Covid-19 vaccinations, especially when appropriately supplemented by boosters, do appear to generate impressively high levels of protection. Although, even that is not complete and it’s still possible to contract and transmit the infection. 

Nor does contracting the infection confer bulletproof future protection against re-infection. Unlike the blood-borne (and saliva-borne) viruses that we are all aware of, and against which protection is already required by the GDC and CQC, Covid-19 is an airborne/droplet borne infection, which can much more easily pass between staff members working in an enclosed environment, irrespective of whether or not they come into contact with patients themselves. 
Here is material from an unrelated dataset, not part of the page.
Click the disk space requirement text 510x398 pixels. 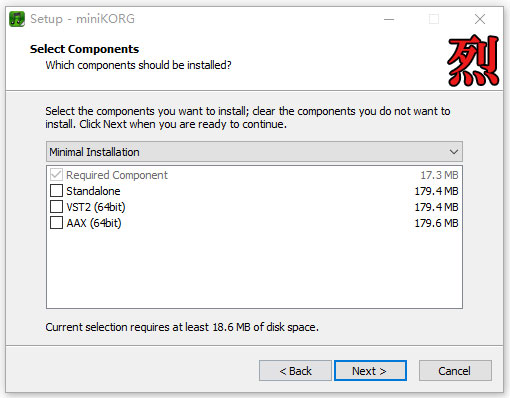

It is unavoidably in the nature of a dental practice that patients and staff members will wear masks for some of their time on the premises, but not all of the time. The issues (and the science) are therefore very different and I see the potential for dental practices to get caught up in a right old can of not-entirely-logical worms here.

Front and back

Once the law has changed, a separate dilemma arises for the GDC. Its position on Hepatitis B is clear and long-established. But within a dental practice this and other blood-borne viruses are only ever going to be transmitted to patients in a clinical setting. Or, to team members when handling or re-processing instruments. Not in reception or waiting areas, nor in any ‘back office’ administration setting far removed from patients. The same cannot be said of infections like Covid-19. Yet, many dental receptionists, administrators and practice managers are not GDC-registered. They therefore sit out with the regulatory ambit of the GDC – but not that of the law.  

Clinical settings are so much easier to control as everyone working in one is required to be GDC-registered. In other contexts, the GDC gets around its limited regulatory ‘reach’ by making registrants who are practice owners and employers responsible and accountable for ensuring that every member of their staff understands, respects and follows the law and published guidance in all its forms, whether those team members are GDC registered or not.
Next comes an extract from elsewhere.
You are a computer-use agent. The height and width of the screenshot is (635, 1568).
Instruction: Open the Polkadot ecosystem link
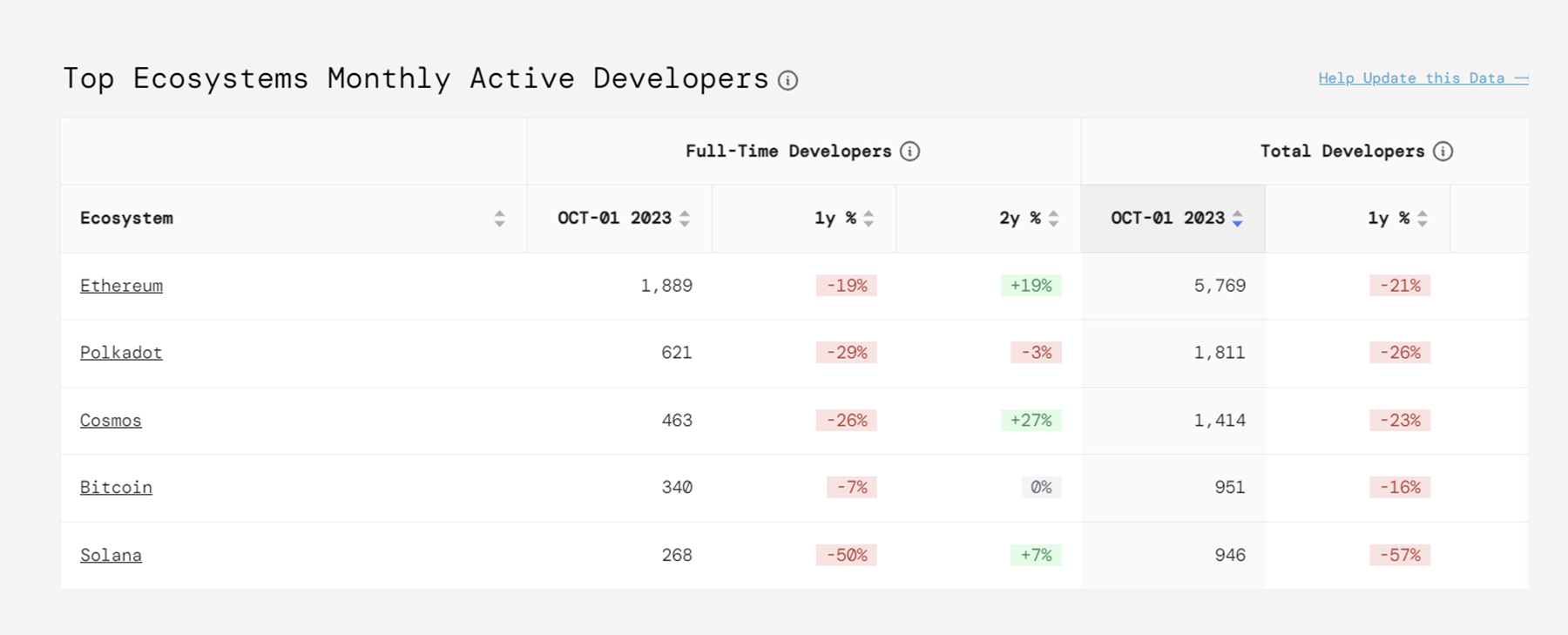click(x=121, y=353)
The same device solves another recurring dilemma for the GDC. This is that it must regulate for the whole of the UK. Healthcare, however, is a function where powers are devolved to the governments and administrations of the constituent countries. As a result of which different legislation, emphasis and practical application will apply from one GDC registrant to another. The CQC arrangements in England are not directly replicated in the other countries of the UK, nor anything remotely close to the CQC’s very hands-on approach.

Turbulent times

The recent reviews of the SOPs and financial support initiatives, the concerns regarding the infectivity and knock-on consequences of the latest variant for employers and business owners. Yet, the incongruous demands placed upon NHS contract holders in England for the restoration of UDA delivery levels as if nothing else was happening at all, collectively demonstrated the best and worst consequences of devolution.  

Stories were already emerging last year about the growing difficulty of recruiting/retaining/replacing associates in some parts of the UK. We are now hearing similar stories in relation to dental nurses. It is clearly a complicated picture, with economic factors, the pay/conditions/risk equation for nurses (now to be coupled with the mandation of Covid vaccination), issues relating to the NHS, Brexit, the pandemic and public nervousness all playing a part. 
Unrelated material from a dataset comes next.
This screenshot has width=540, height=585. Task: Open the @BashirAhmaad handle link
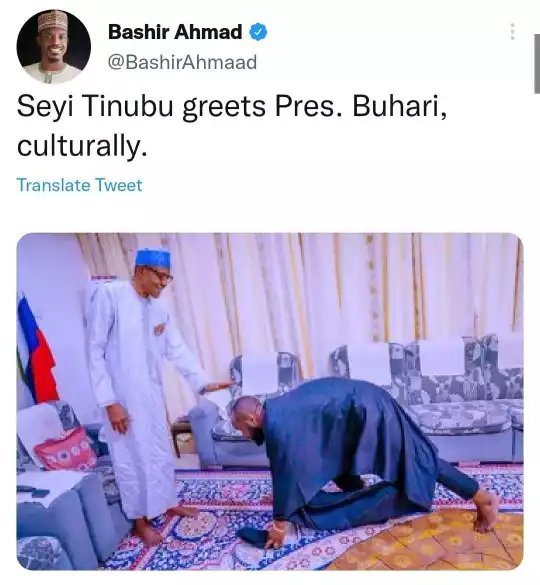[x=182, y=62]

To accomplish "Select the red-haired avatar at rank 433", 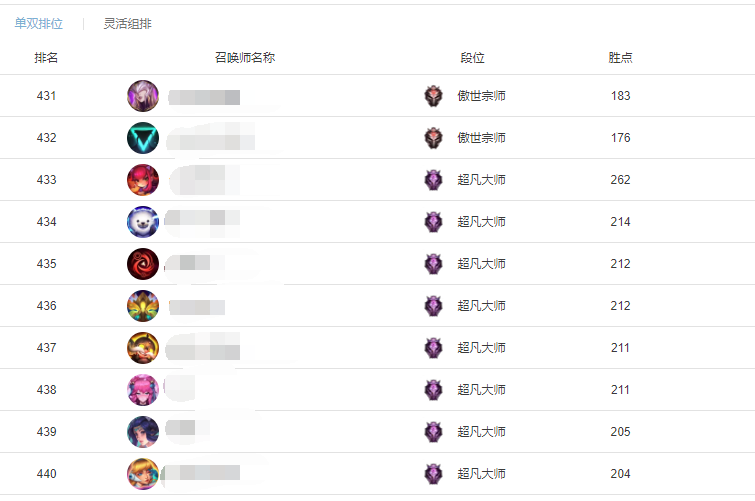I will pyautogui.click(x=143, y=180).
Employment legislation is a further complication. On top of all this, 2021 ended with a couple of further legal developments muddying the water. This is in regard to the vicarious liability of practice owners for the negligent acts and omissions of self-employed associate dentists. 

On all fronts the brown stuff just keeps hitting the fan. Although, one thing is clear: none of this is making life any easier for practice owners. Particularly as they contemplate the year ahead and try to plan a viable route through turbulent times.